Greek theatre initially developed from the early festivals of the god Dionysis -- the god of fertility and wine, later the god of pleasure and civilisation. At these festivals men dressed in goatskins, acted as attendants of Dionysis and chanted his praises to signal the coming rebirth in the spring. From these primitive forms, the chorus developed and became the heart of ancient Greek theatre.

Two different types of theatre evolved, the tragedy and the satyr or comic plays. In fact, the word tragedy comes from the Greek words tragos meaning goat and ode meaning song. By the fifth century BC, a six-day festival was held in Athens each year. While the main source used for the tragedies were the ancient myths, the poets reworked these myths to elaborate moral or religious truths.

Euripides' plays seldom won the prize for the best tragedy at the annual festival. Perhaps they were too penetrating for the comfort of the citizens of ancient Athens. While Euripides was not as popular as the other great playwrights of fifth century Athens -- Aeschylus and Sophocles -- his plays were in greater demand in the ensuring centuries and he is more quoted by subsequent writers than all other ancient Greek tragedians.

His work, however, should not be regarded as that of an isolated individual, but the product of the astonishing growth of Greek philosophy, arts, science and democracy over the previous 100 years. For the first time humanity was beginning to examine itself and its world, not wholly through the prism of religious doctrine. And what it saw is recognisable and reverberates with us today.

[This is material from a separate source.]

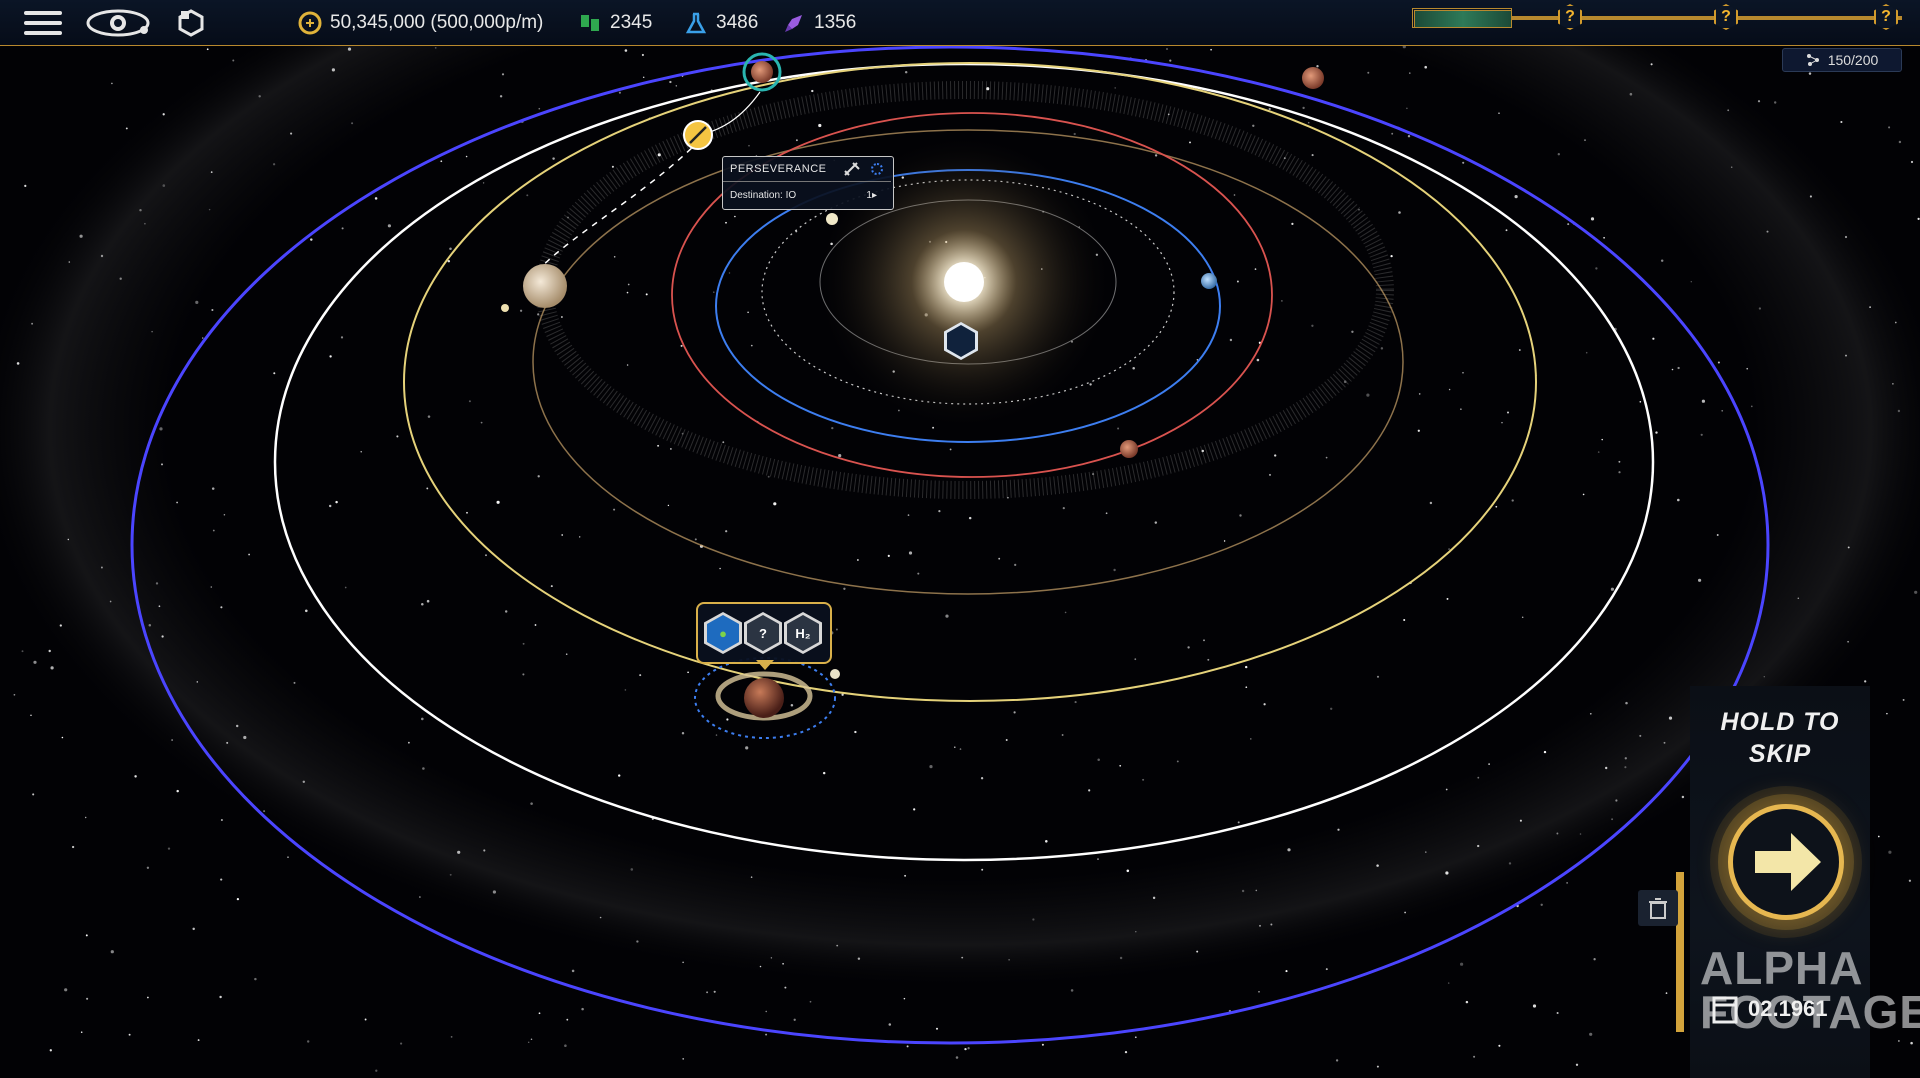 This screenshot has width=1920, height=1078. I want to click on planet-selected, so click(762, 72).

Much can be said about the National Greek Theatre's production of Medea. Production and staging were stripped bare of anything that may distract from Euripides' verse. Costumes were stark. The atmosphere was further enriched by the eerie vocal improvisations of Betty Kikolesi. Medea wore a deep slash of red body makeup across her face: an external display of the elemental fires that raged inside her, as well as giving the impression of self mutilation from her pain. Karyofyllia Karabeti, one of Greece's leading actresses, as Medea, brought an almost knife-edge intensity to the role.

The National Theatre of Greece gave only six performances of Medea in Australia. It is due to be performed in New York in September.